Heather Cox Richardson, February 20, 2025

On Monday, James Marriott of The Times, published in London, noted that the very stability and comfort of the post–World War II liberal order has permitted the seeds of its own destruction to flourish. A society with firm scientific and political guardrails that protect health and freedom, can sustain “an underbelly of madmen and extremists—medical sceptics, conspiracy types and anti-democratic fantasists.”

“Our society has been peaceful and healthy for so long that for many people serious disaster has become inconceivable,” Marriott writes. “Americans who parade around in amateur militia groups and brandish Nazi symbols do so partly because they are unable to conceive of what life would actually be like in a fascist state.” Those who attack modern medicine cannot really comprehend a society without it. And, Marriott adds, those who are cheering the rise of autocracy in the United States “have no serious understanding of what it means to live under an autocratic government.”

She then segues into the current measles outbreaks in five Texas counties.
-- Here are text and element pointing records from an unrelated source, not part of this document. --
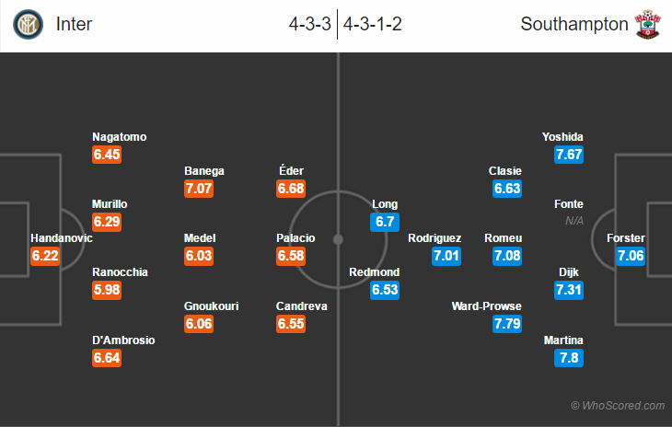This screenshot has width=672, height=427.
Task: Click the Fonte player name
Action: click(x=569, y=204)
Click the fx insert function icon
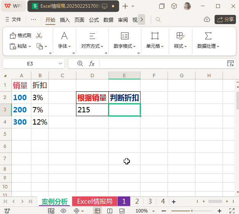The image size is (239, 214). point(92,63)
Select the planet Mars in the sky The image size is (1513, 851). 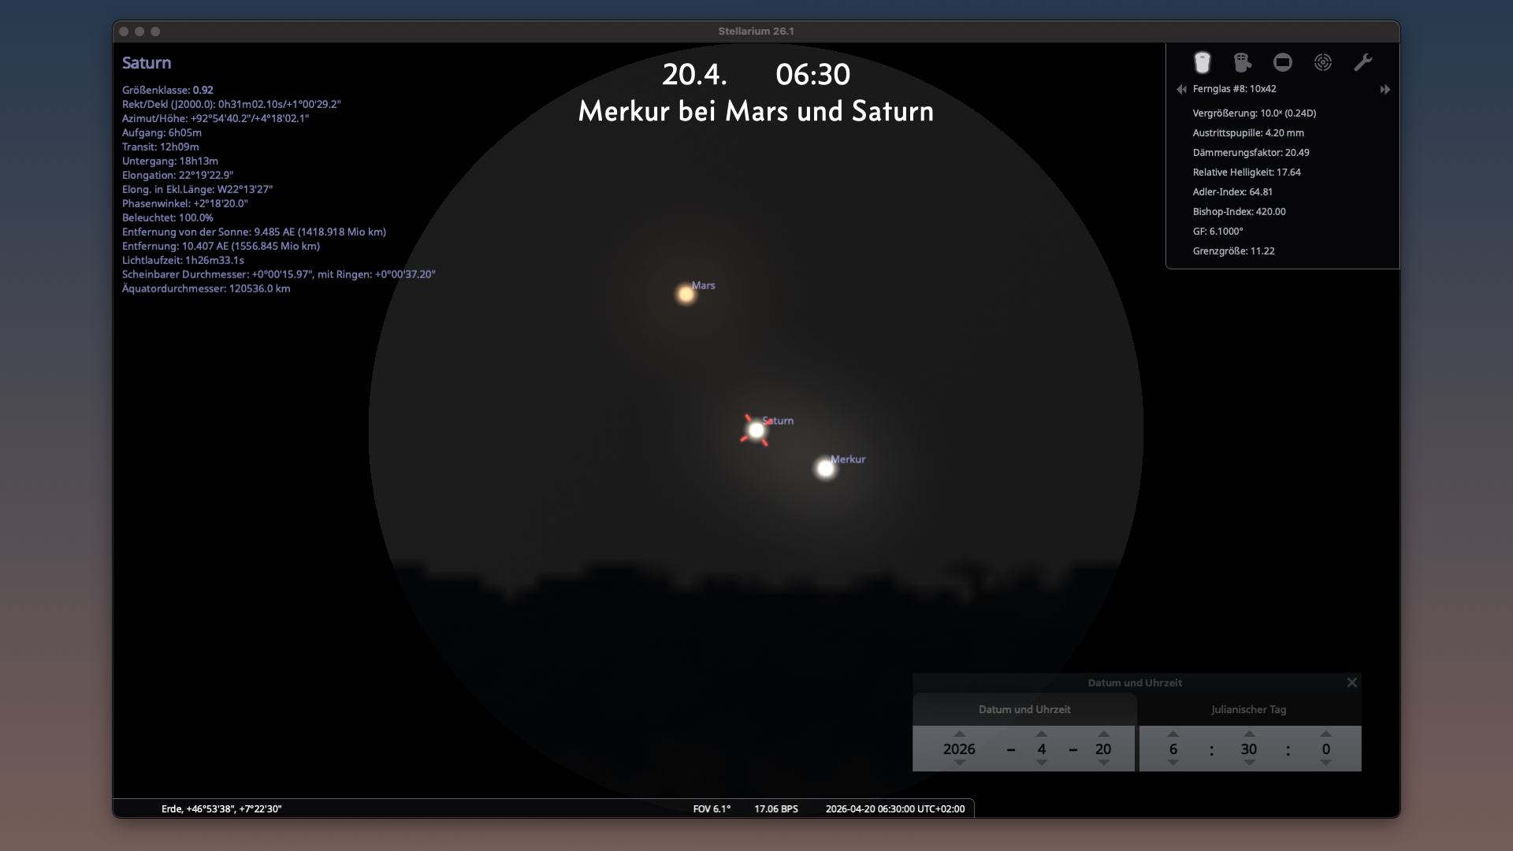(x=686, y=294)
Then, how the stability of the “U.S.-backed international rules-based order” has meant that people, including politicians, cannot imagine what it was like in the before-times (so to speak; my phrase).

At home, the relative stability of American democracy in the late twentieth century allowed politicians to win office with the narrative that the government was stifling individualism, taking money from hardworking taxpayers to provide benefits to the undeserving.

Although the actual size of the federal workforce has shrunk slightly in the last fifty years even while the U.S. population has grown by about 68%, the Republican Party insisted that the government was wasting tax dollars, usually on racial, religious, or gender minorities. That claim became an article of faith for MAGA voters and reliably turned them out to vote. Now, political scientist Adam Bonica’s research shows that the firings at DOGE are “a direct push to weaken federal agencies perceived as…left-leaning.”

And ending:

The reason Americans created the government that the Trump administration is now dismantling was that in the 1930s, they knew very well the dangers of authoritarianism. On February 20, 1939, in honor of President George Washington’s birthday, Nazis held a rally at New York City’s Madison Square Garden. More than 20,000 people showed up for the “true Americanism” event, which was held on a stage that featured a huge portrait of Washington in his Continental Army uniform flanked by swastikas.

Just two years later, Americans went to war against fascism.

Over the next century they worked to build a liberal order, one that had strong scientific and political guardrails.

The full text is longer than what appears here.